Field Journal: Syria, by Dan Dirks

Robin Meldrum/MSF

Even veteran aid workers might think twice when asked to work in Syria, but Dan Dirks, an MSF logistician from Kansas, didn’t hesitate. Here he discusses the two months he spent this past summer setting up a makeshift MSF hospital near the Turkish border:

I know I’ll never have another mission like this in my life. We weren’t on the front lines of the fighting, but everyone was conscious of how close it really was. The shelling was like constant thunder in the background. Our village was down in a valley, mostly protected from the rockets that would arch over the hills and mountains. The national staff didn’t miss a beat—they were used to it. They’d been through two years of civil war.

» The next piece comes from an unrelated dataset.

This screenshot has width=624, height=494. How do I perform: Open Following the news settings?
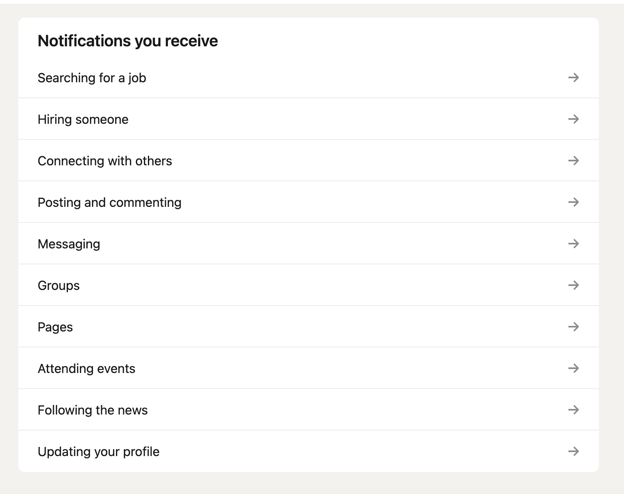pyautogui.click(x=92, y=410)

By the time I was done that thunder had faded into background noise for me, too.

Before I arrived the team had been conducting surgery out of a cave; they’d moved by the time I got there, and were just setting up a new hospital in an abandoned chicken barn. It was a long, narrow building, 100 feet long and 60 feet wide, about as long as a football field. We used blue plastic sheeting to divide the barn into rooms. We put a proper maternity ward in the back with blast walls to protect against shrapnel, so that women could stay and deliver babies even during an attack.

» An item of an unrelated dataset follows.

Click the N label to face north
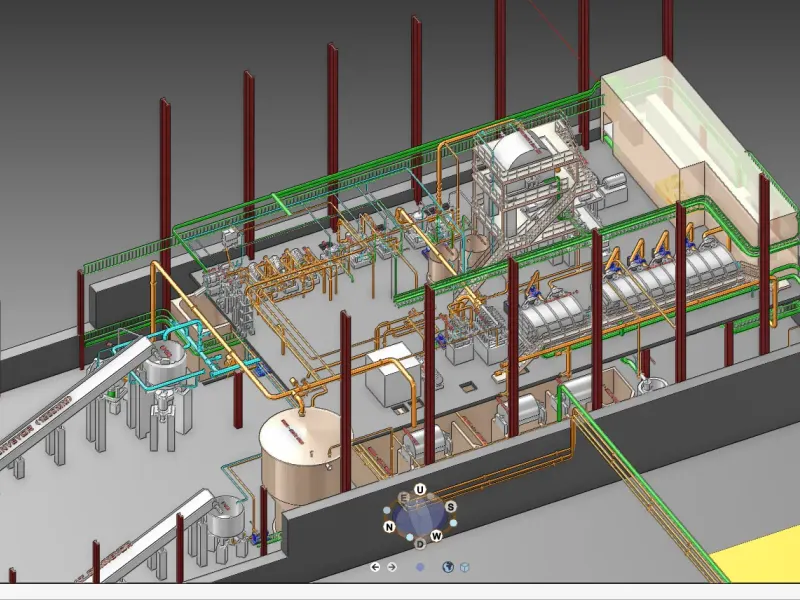 pos(389,527)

At first it was difficult getting building materials—everything had to be brought in, which was very time consuming. So, I told my national staff crew what we needed: roofing, nails, hammers, wood—gosh, everything. And they’d say, “No problem, we’ll get it.” And the next day they’d come back with everything I’d asked for. It got to the point where our head of mission was getting concerned because he didn’t know where the guys were going to get this stuff. It turned out that when my men went out to the small markets that were still open, people would bring things to them—people were taking their houses apart so we could use the materials in the hospital! They didn’t want money; they just wanted to help! When I found out this was happening I said, “Don’t take your house apart, we need houses here too!” And they’d say, “No, no, my family’s all been killed in the war. I can’t use my house; this is the only way I can help. Please use these things.” It makes you not want to waste anything.

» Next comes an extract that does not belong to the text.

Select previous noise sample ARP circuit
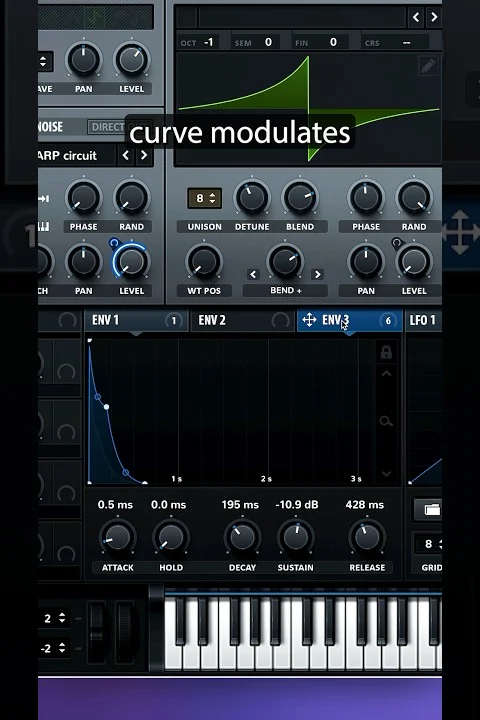 126,155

All of the men I had working for me gave 110 percent. I had 30 national staff members who were all just absolutely brilliant. I worked myself out of a job. My last week I didn’t need to be there—everybody knew their role, they wanted to do their job, and they were doing it better than you ever could expect. Nobody wanted [to be paid for] overtime; they’d come early and stay late.

They weren’t there for the money. They were there to help. From my office in the middle of the hospital I saw babies coming in to the left and casualties going off to the right. We were bringing them in and taking them out, and we were doing it all in the same motion, in the same building, all with the same amount of compassion, and it was working. We had mothers crying in labor and mothers crying because their sons had been hurt in battle, and everybody was making it work.

I worked with the absolute best people that I’ve ever run across in the absolute worst situation you could ever imagine. They just keep working. And then they look at us and say, “Oh, you guys are the heroes. You left your own country and came all the way here to help us.” They’re just so thankful. They get you tea and a cigarette and they pull out a chair for you... they treat you like a king. And they’re the heroes. We’re just the cheerleaders. As different as we all are at MSF—and with all of the challenges those differences can pose in the field—when you’re pushed hard enough and you’re in a situation where you’ve all got to come together, that all goes away. The team moves just like one organism. It’s brilliant.

Nurse Sabine Dorn with a young patient in the ER section of an MSF hospital in Syria.